Six months into President Trump’s first term, eight years ago, Mr. Cuomo was rebuked by members of his party for failing to condemn him by name. When the president announced on Twitter in July 2017 that transgender people would be banned from the military, Mr. Cuomo was attacked for criticizing “Washington’s directive” rather than directly confronting the man who issued it. (“Newsflash: it came from Trump not George Washington,” one labor leader posted on social media.) At the time, Mr. Cuomo said that he hadn’t found “nasty ad hominem attacks on a person whose cooperation is needed to help your state” very useful.
The former governor moved even further out of the Democratic mainstream in December, when he appeared on a radio show co-hosted by the supermarket titan and former Republican mayoral candidate John Catsimatidis. In a discussion largely about the failures of his own party, Mr. Cuomo said that the legal cases against Mr. Trump filed by the Manhattan district attorney’s office and the office of the New York State attorney general were “political.”

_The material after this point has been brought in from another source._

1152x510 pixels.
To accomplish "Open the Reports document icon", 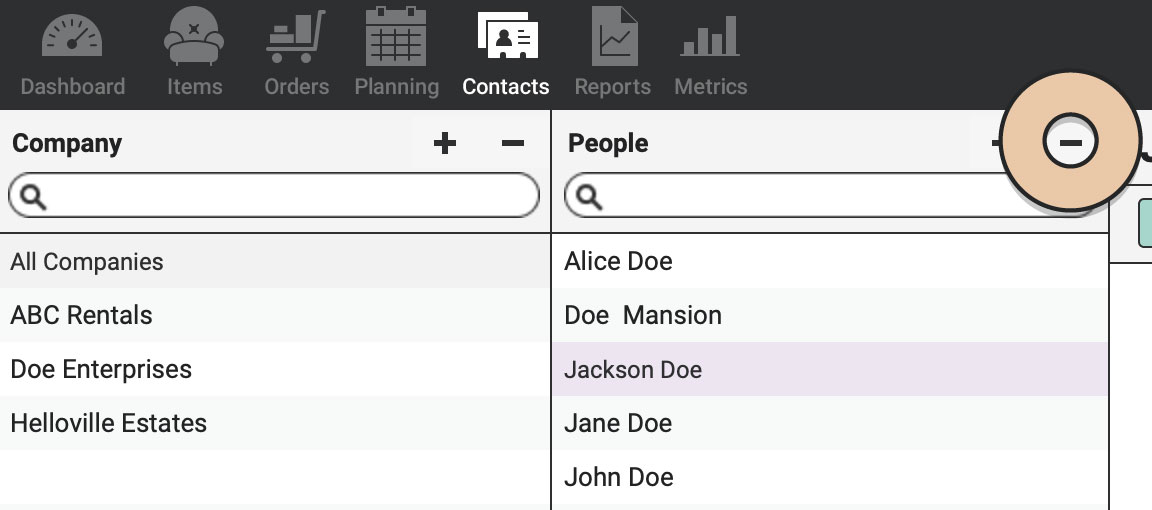I will tap(614, 36).
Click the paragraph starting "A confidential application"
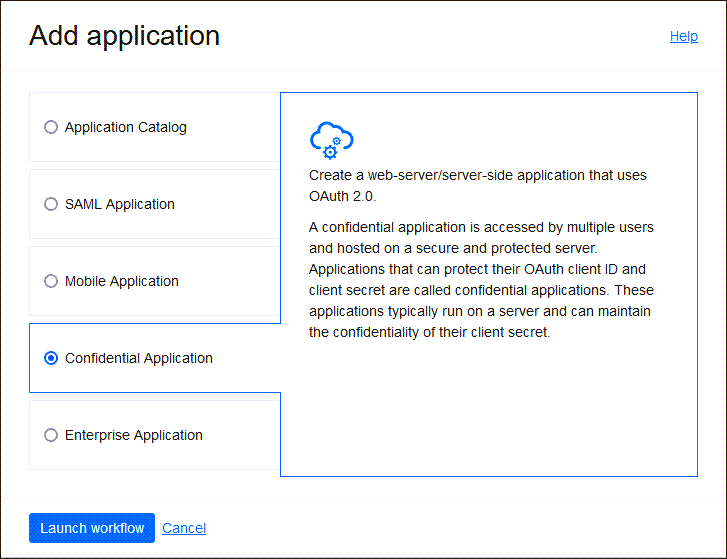 tap(481, 280)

The moment of war between Mr. Cuomo and the president that New Yorkers are perhaps most apt to remember occurred during the Democratic National Convention in the summer of 2020. It was a year before Mr. Cuomo resigned amid a raft of sexual harassment allegations. In that speech, he went after the federal government’s mishandling of Covid and the president predictably fired back, calling the governor “Crooked & Incompetent!” By one vantage, their similarities — both sons of Queens and dominant fathers, both very comfortable with retribution, both at the center of sexual misconduct scandals — make them appear nearly too alike to forge a sincere enmity. (The implications of such a comparison, the person close to the former governor said, were silly and conspiratorial.)
There is a sense in many quarters of the city that Mayor Cuomo is an inevitability in part because of the increasing hunger for a paternal style in politics, in part because he would be the best known contestant and in part because of the perception that the various progressive candidates would land in the voter’s mind as indistinguishable from one another. Few of them can credibly claim to be “Mr. Tough Guy.”

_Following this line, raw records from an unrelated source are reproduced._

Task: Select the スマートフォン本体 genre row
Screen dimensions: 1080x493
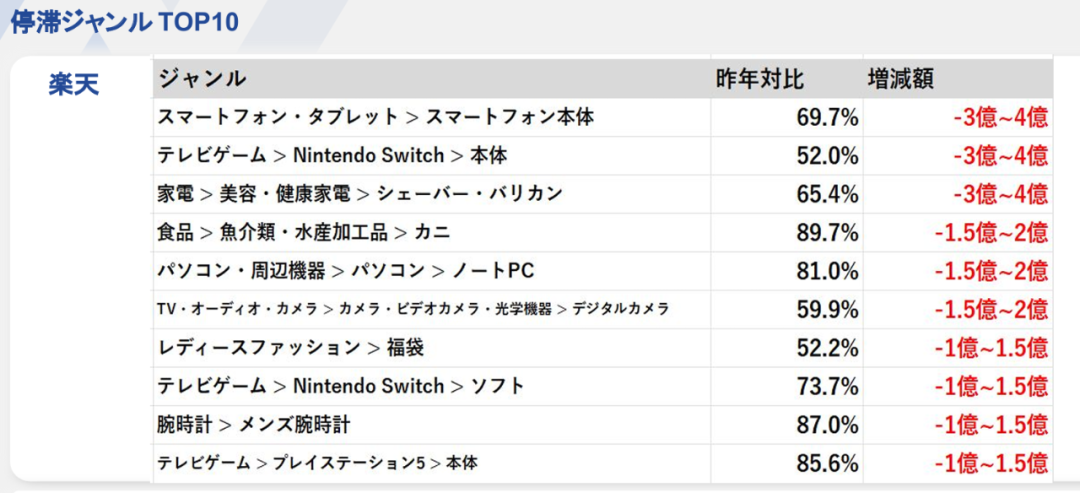Action: point(376,117)
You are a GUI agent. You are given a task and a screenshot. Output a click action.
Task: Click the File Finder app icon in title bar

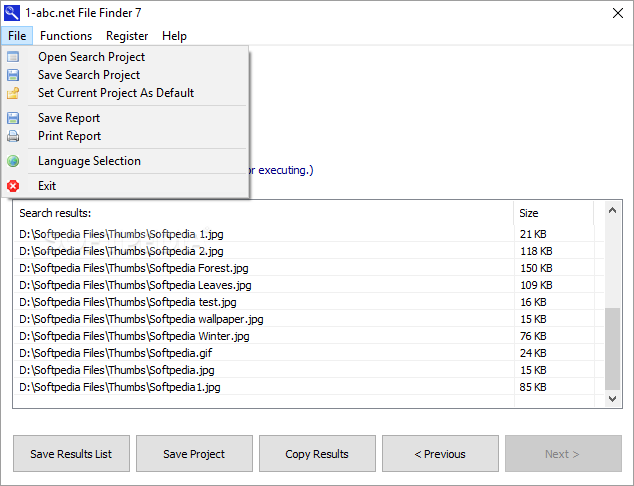[12, 12]
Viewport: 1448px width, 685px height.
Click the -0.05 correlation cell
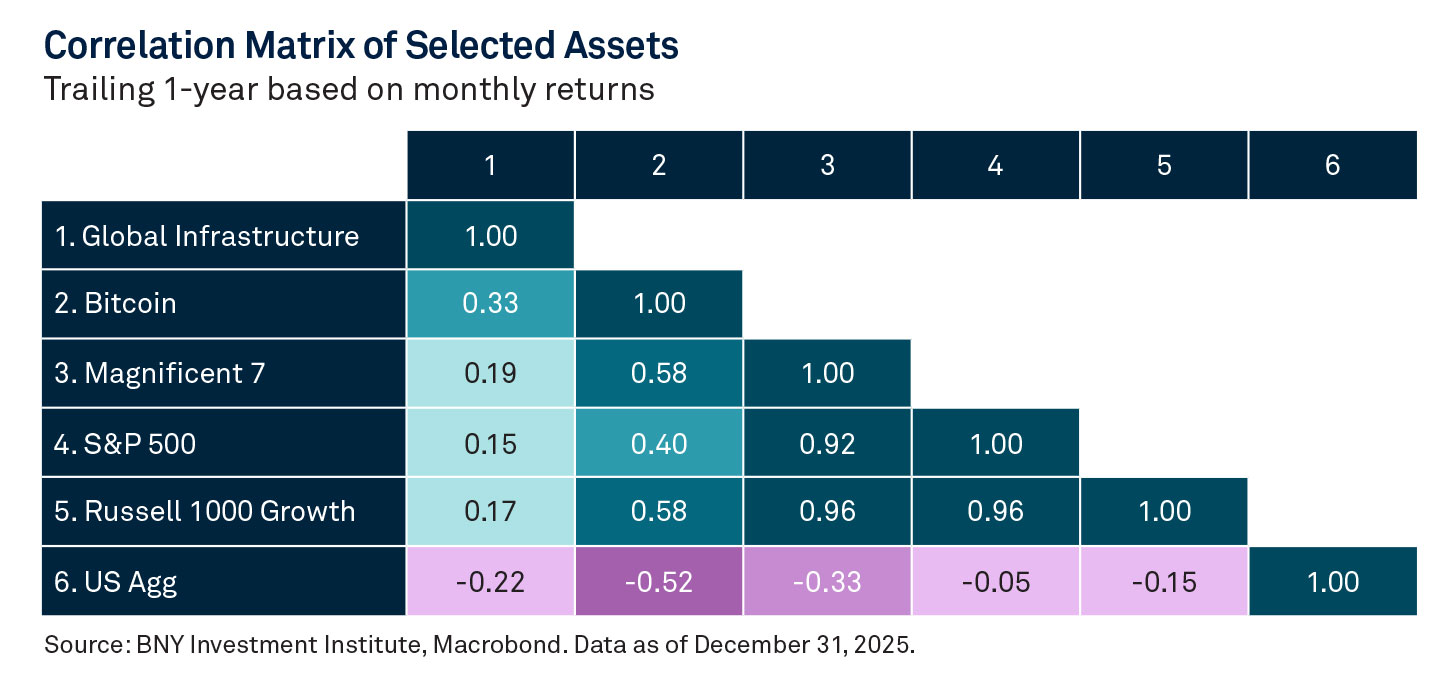click(995, 581)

At the same time, if Mr. Cuomo were to position himself against City Hall corruption, he would face an army of contenders reminding everyone that as governor, he disbanded the Moreland Commission, meant to delve into state ethics reform, a year after he created it. Any effort to market what he did well during Covid leaves him vulnerable to the same army’s eagerness to replay what he did wrong — the needless deaths in nursing homes, a vaccination program hampered by early delays.

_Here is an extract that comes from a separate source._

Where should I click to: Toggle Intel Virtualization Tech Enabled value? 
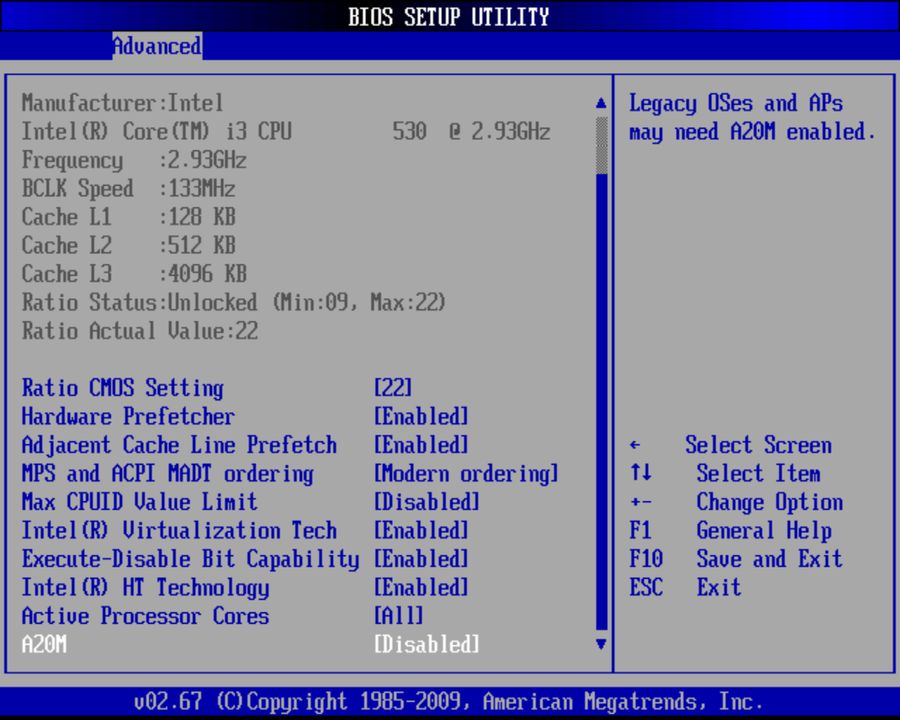coord(421,531)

In the end, it may be simply the bomber-jacket virility of his popular daily briefings during the pandemic that voters want to relive. The event last week was part of a series on leadership conducted by the Common Good, the nonpartisan public policy forum founded by Patricia Duff, the political influencer and philanthropist. It was officially neither a fund-raiser nor a campaign event. Still, it was clear that in the eventuality of a Cuomo bid, funds would very easily be raised. With Ms. Duff as the evening’s host and the room full of a certain class of Manhattan power broker — the venture capitalist Alan Patricof, the literary agent Lynn Nesbit — the former governor was thanked for his service during Covid. “Everybody wants you to run,” one member of the audience remarked. “It’s in your blood. It’s in your family’s blood. We love you. We want you.”